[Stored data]
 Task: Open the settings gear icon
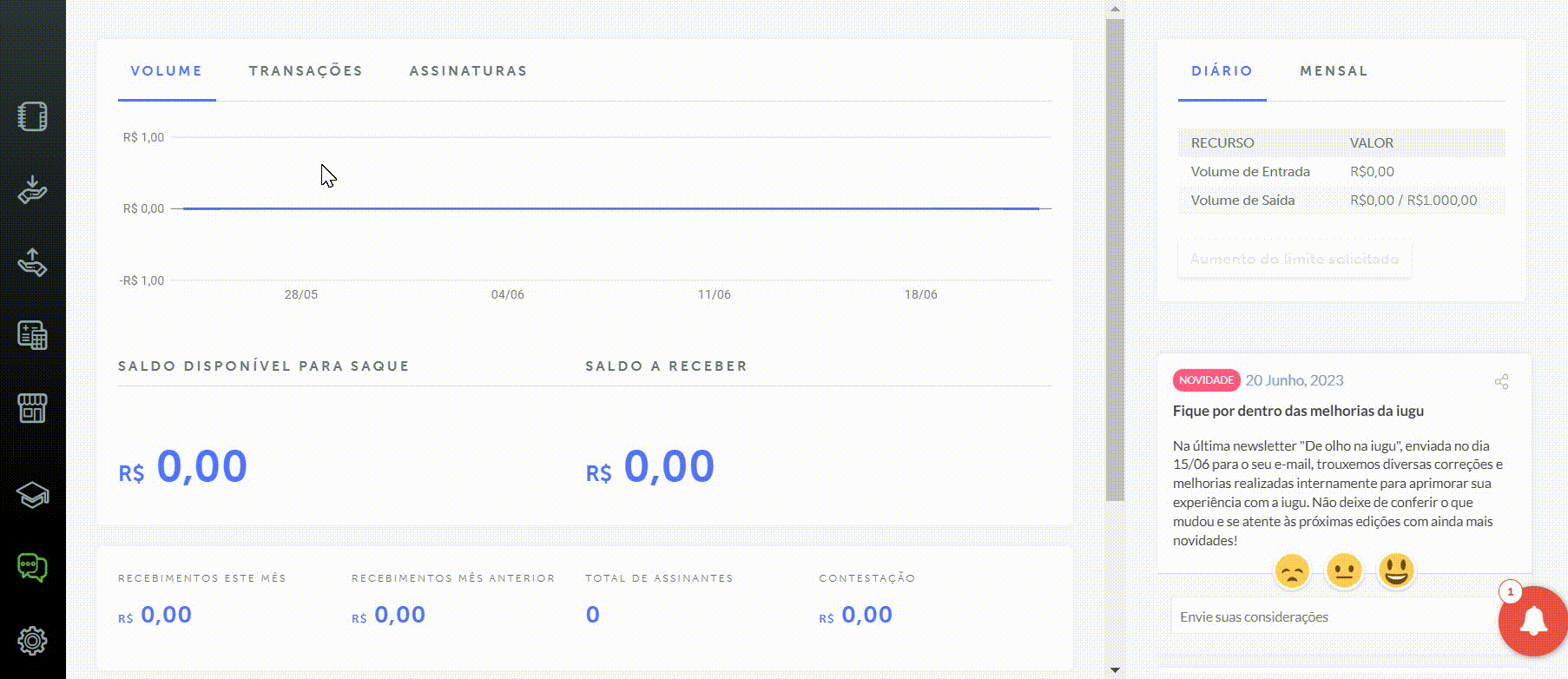tap(32, 641)
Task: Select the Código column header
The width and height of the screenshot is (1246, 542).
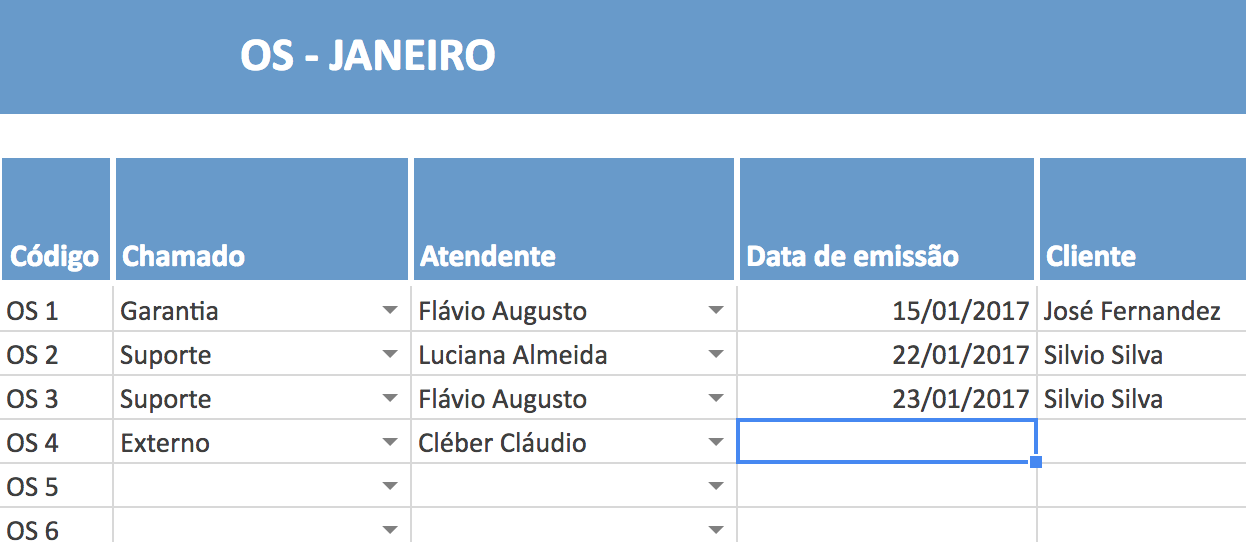Action: (x=55, y=220)
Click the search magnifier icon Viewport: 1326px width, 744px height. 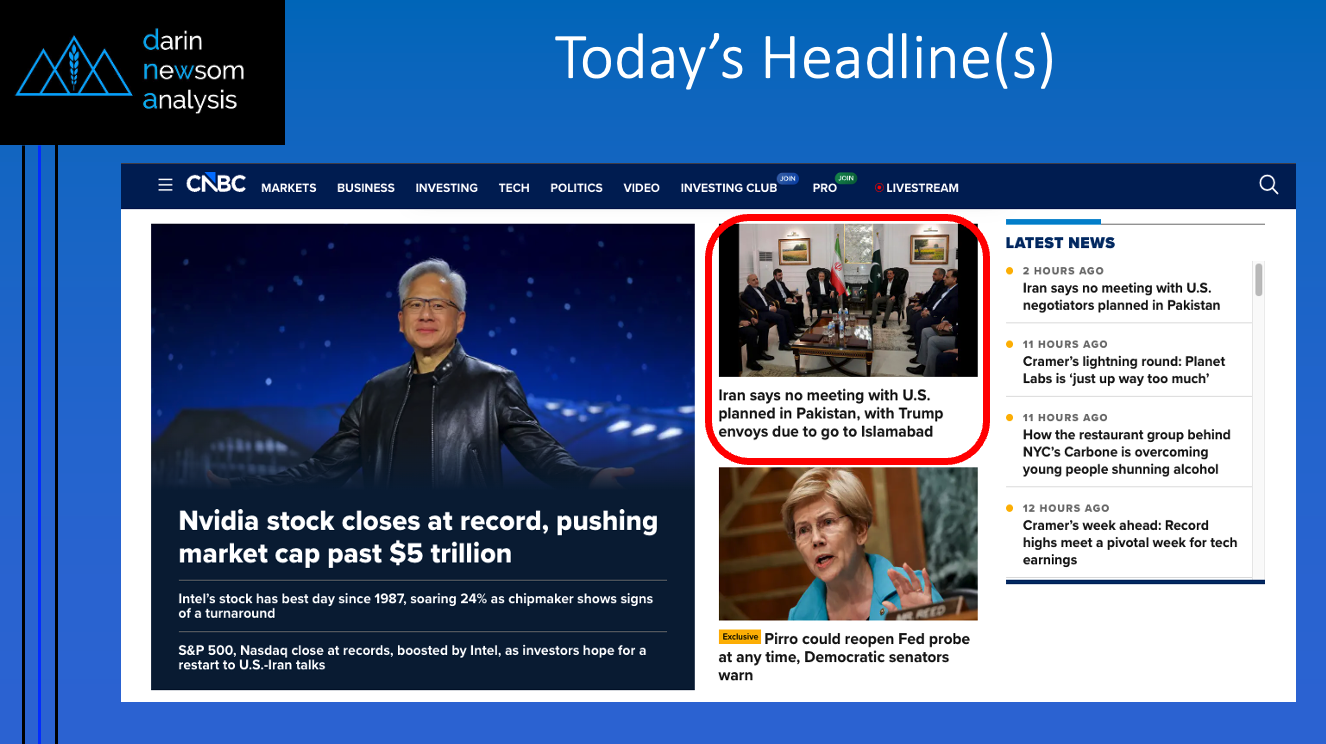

### Exercise
Give every record again without changing a word. Exclude the pictures.

### Response to the task
 Task: Open the settings gear icon
tap(32, 641)
Task: Select the Código column header
The width and height of the screenshot is (1246, 542).
Action: (x=55, y=220)
Click the search magnifier icon Viewport: 1326px width, 744px height. 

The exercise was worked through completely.